Pharmacological and talk therapies have enriched the Big Pharma and countless analytical therapists over the past 50 years. This book book covers, rather comprehensively, the alternatives to this paradigm in which people are powerless with respect to the doctor and the shrink. The patient, says DSS, carries the seeds of his health inside his own body and mind. That makes him/her responsible for their well-being. True, the access is often not easy, obscured by old patterns yet help with techniques such Porges' cardiac coherence, EMDR, good nutrition (fish oil!), exercise, resetting the circadian clock with dawn simulation and, especially, good old-fashioned love & caring provides us with tools that every one of us can, and perhaps should, use for ourselves. Tools that are non-invasive, cheap and intrinsically self-empowering.

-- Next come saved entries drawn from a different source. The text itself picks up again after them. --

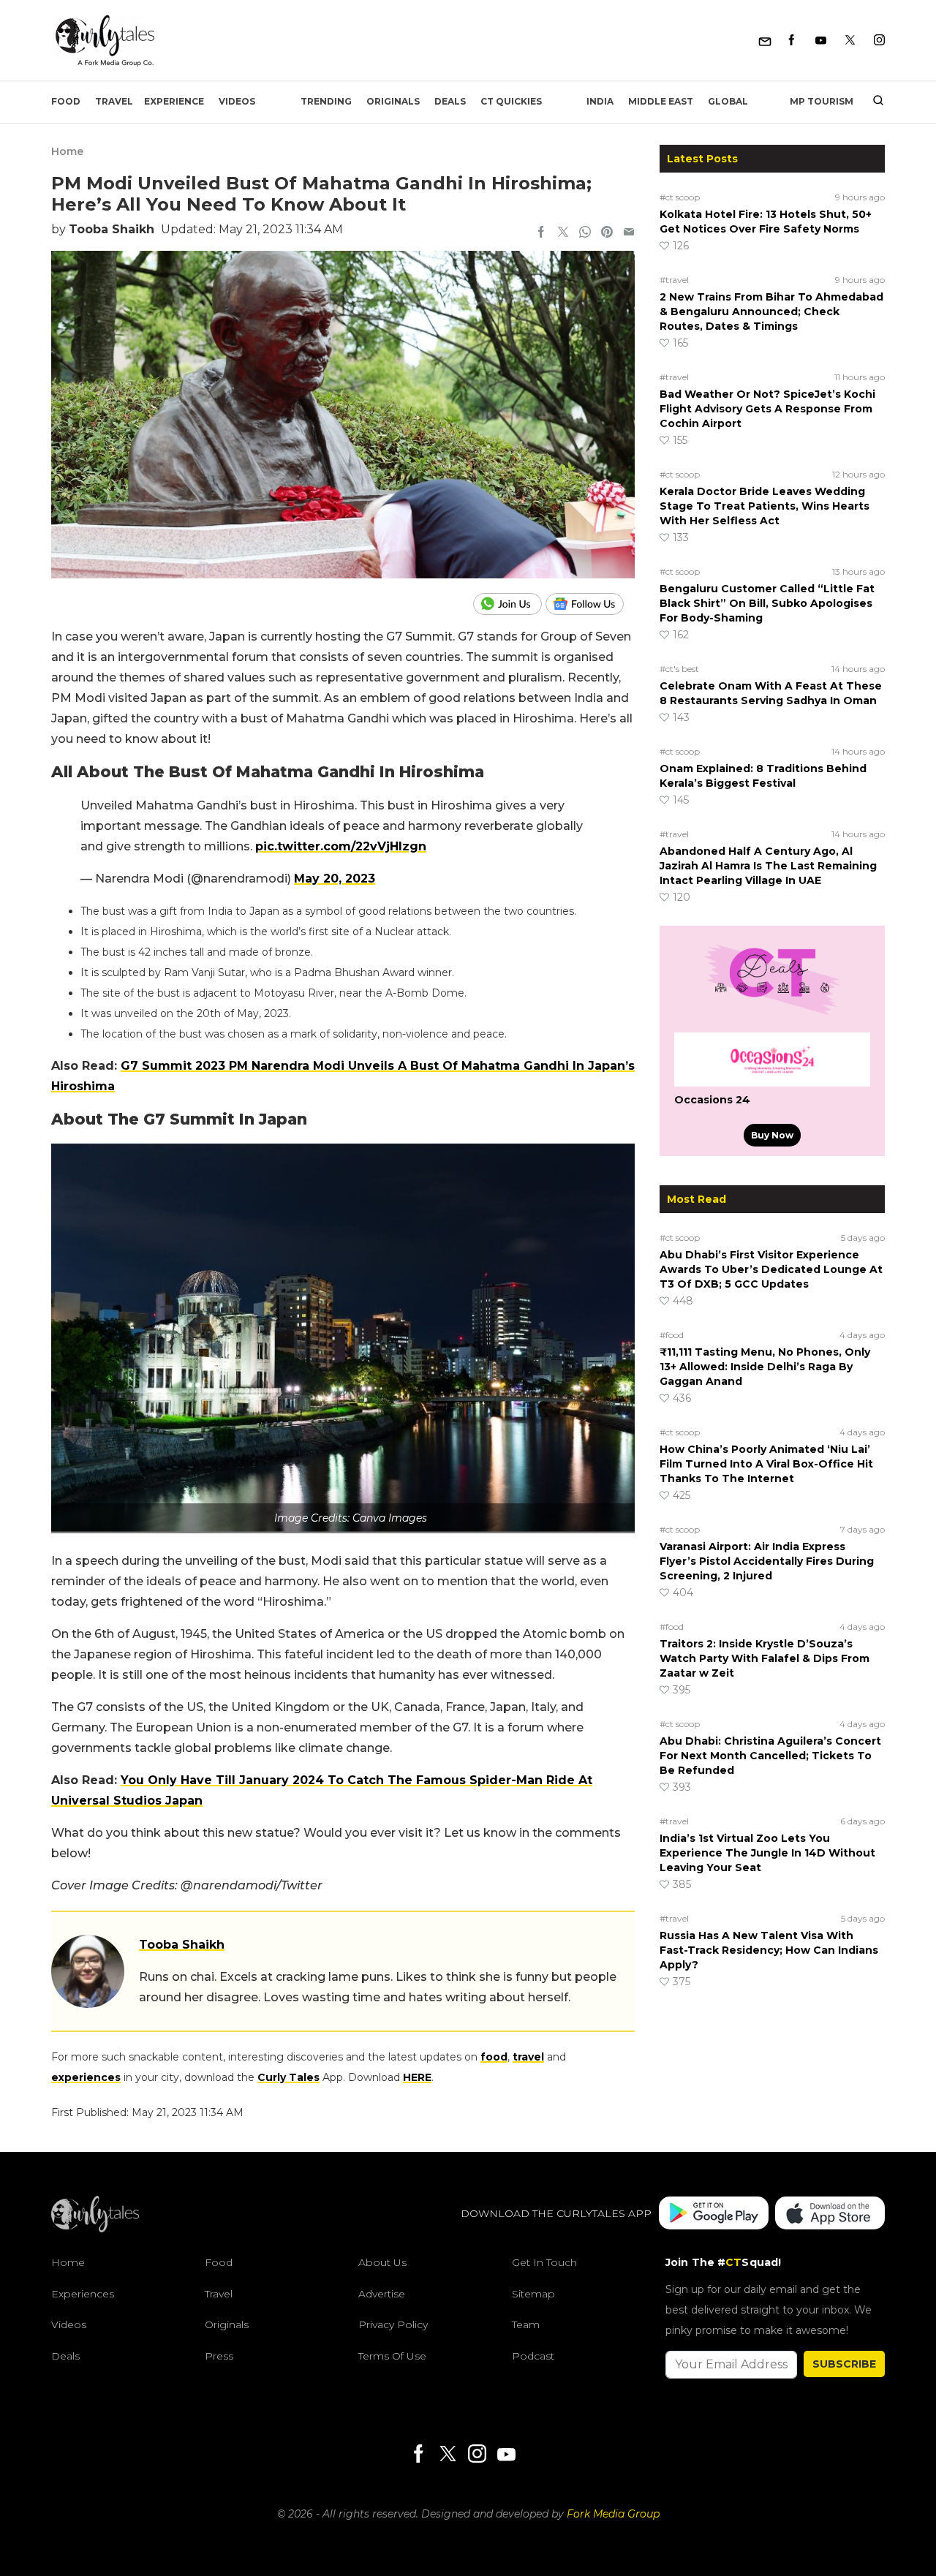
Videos (237, 101)
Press (219, 2355)
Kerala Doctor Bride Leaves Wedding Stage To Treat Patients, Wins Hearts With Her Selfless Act (764, 506)
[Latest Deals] (772, 1014)
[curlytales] (95, 2228)
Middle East (660, 101)
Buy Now (772, 1135)
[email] (629, 233)
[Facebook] (791, 40)
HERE (417, 2077)
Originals (393, 101)
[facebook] (541, 233)
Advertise (381, 2293)
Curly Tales (288, 2077)
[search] (873, 101)
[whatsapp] (585, 233)
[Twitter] (850, 40)
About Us (382, 2262)
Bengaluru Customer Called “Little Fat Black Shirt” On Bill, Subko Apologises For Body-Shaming (767, 603)
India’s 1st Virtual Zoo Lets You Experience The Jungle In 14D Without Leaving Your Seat (767, 1853)
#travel (674, 279)
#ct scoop (680, 197)
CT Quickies (511, 101)
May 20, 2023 (334, 878)
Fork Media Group (613, 2513)
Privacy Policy (393, 2324)
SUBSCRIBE (844, 2364)
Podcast (533, 2355)
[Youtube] (820, 40)
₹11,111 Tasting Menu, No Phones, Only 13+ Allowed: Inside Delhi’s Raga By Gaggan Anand (765, 1366)
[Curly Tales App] (714, 2214)
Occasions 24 (712, 1099)
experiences (86, 2077)
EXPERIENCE (174, 101)
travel (528, 2056)
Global (728, 101)
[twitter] (563, 233)
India (600, 101)
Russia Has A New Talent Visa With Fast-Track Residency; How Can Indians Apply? (769, 1950)
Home (67, 151)
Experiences (82, 2293)
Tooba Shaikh (111, 229)
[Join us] (509, 604)
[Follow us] (590, 604)
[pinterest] (607, 233)
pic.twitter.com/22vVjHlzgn (340, 846)
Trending (326, 101)
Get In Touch (544, 2262)
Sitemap (533, 2293)
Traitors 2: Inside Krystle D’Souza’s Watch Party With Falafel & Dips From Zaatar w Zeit (764, 1658)
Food (65, 101)
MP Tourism (821, 101)
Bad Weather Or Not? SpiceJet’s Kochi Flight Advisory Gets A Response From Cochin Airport (767, 409)
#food (672, 1334)
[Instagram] (879, 40)
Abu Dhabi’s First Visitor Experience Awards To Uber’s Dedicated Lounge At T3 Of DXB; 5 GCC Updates (771, 1269)
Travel (114, 101)
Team (526, 2324)
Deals (450, 101)
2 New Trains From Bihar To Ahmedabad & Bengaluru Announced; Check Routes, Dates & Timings (771, 311)
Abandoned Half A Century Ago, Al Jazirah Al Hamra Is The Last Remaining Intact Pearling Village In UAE (768, 866)
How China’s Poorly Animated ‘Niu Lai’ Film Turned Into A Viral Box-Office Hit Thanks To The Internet (766, 1464)
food (493, 2056)
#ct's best (679, 668)
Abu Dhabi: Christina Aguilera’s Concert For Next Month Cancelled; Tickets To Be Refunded (770, 1755)
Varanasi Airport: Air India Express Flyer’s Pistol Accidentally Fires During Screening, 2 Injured (767, 1561)
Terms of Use (392, 2355)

What would I have liked to see in the book that wasn't there? I believe it would have been of interest to the reader to lay out the nefarious practices of the Pharma industry in their soulless search of profit. The Pharma budget for marketing exceeds their budget for R&D - through prescription data mining they know exactly which doctor proscribes which drugs and thereby get an effective tool for a marketing offensive aimed at those doctors. Psychiatrists are often paid unbelievable amounts of money to prescribe certain (anxiolytic, antipsychotic etc) drugs regardless of their side effects or efficacy re: generics. The money for this ultimately comes form the taxpayers' pockets. So the first thing to do would be to prohibit, by law, the companies' prescription data mining.

Sometimes, DSS may appear a bit too uncritical. Case studies champion the exceptional over the lawful and the average. Servan-Schreiber doesn't mention that an unbiased study conducted by Edzard Ernst (the world's first professor of complementary medicine), revealed that ~95% of alternative treatments (in fields ranging from acupuncture, herbal medicine, homeopathy to reflexology, etc), yield results that are statistically indistinguishable from placebo. I, for the life of me, cannot understand the effectiveness of techniques such as EMDR. Why - and how - can it work? Synchrony across the corpus callosum? But this is a minor point. DSS succeeds in creating an effective balance between his own case studies (important because they provide a glimpse in his working style) and his clinical/basic science background. This book is a good, if highly personal and thus perhaps a bit skewed, entryway into the world of complementary psychotherapy that should be useful for therapists & clients alike.